La Turquie d’Erdogan a des ambitions stratégiques désormais clairement revendiquées, s’inscrivant dans une perspective pan-ottomane. Pour Ankara, cela signifie également d’accroître son autonomie en développant une Base industrielle et technologique de défense (BITD) nationale et en jouant sur les ambiguïtés de ses alliances politiques.
Vision stratégique et politique d’armement de la Turquie
Turkey’s Strategic Vision and Armament Policy
Erdogan’s Turkey has clearly-stated pan-Ottoman strategic ambition. For Ankara, this also means increasing its independence, developing a national defence industrial and technological base and playing on the equivocal nature of its political alliances.

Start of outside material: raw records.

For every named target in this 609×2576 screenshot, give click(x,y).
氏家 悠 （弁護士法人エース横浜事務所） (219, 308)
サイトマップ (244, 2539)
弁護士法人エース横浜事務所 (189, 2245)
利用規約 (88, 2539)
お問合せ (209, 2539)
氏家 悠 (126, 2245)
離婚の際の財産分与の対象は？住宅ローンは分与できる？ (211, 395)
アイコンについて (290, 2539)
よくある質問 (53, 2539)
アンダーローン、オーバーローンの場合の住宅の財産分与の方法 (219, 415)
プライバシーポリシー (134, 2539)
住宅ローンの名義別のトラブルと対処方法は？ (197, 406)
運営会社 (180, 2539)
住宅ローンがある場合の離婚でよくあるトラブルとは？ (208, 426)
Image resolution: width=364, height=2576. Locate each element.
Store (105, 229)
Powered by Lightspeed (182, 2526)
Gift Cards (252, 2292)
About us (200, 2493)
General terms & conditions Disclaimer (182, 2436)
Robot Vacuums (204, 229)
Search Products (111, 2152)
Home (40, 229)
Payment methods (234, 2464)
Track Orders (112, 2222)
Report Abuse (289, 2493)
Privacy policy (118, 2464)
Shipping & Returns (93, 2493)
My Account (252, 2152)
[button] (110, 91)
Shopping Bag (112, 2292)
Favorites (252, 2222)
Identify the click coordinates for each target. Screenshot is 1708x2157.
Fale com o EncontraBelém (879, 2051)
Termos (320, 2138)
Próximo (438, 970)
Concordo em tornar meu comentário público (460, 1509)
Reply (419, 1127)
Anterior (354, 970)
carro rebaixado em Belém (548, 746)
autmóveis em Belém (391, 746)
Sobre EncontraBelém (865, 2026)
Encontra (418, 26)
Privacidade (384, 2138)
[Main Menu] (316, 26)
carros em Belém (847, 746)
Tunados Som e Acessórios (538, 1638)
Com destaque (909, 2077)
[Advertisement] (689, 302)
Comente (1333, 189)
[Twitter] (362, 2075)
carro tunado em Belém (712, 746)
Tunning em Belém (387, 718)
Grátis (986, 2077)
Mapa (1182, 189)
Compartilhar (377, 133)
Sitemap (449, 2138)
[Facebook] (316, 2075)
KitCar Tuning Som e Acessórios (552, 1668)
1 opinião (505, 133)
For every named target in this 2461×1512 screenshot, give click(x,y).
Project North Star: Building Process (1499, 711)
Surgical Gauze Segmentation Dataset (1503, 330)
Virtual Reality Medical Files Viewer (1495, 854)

Comme le déclare le président turc Recep Tayyip Erdogan, dans sa « Vision 2023 » la Turquie se doit de devenir, à l’horizon 2023 — année marquant le centenaire de la République turque — « une grande puissance au plan global et un acteur majeur de la paix et de la stabilité au Moyen-Orient » (1). Cette « Nouvelle Turquie », qu’il appelle de ses vœux, serait en voie de se hisser au rang de dixième économie mondiale (2).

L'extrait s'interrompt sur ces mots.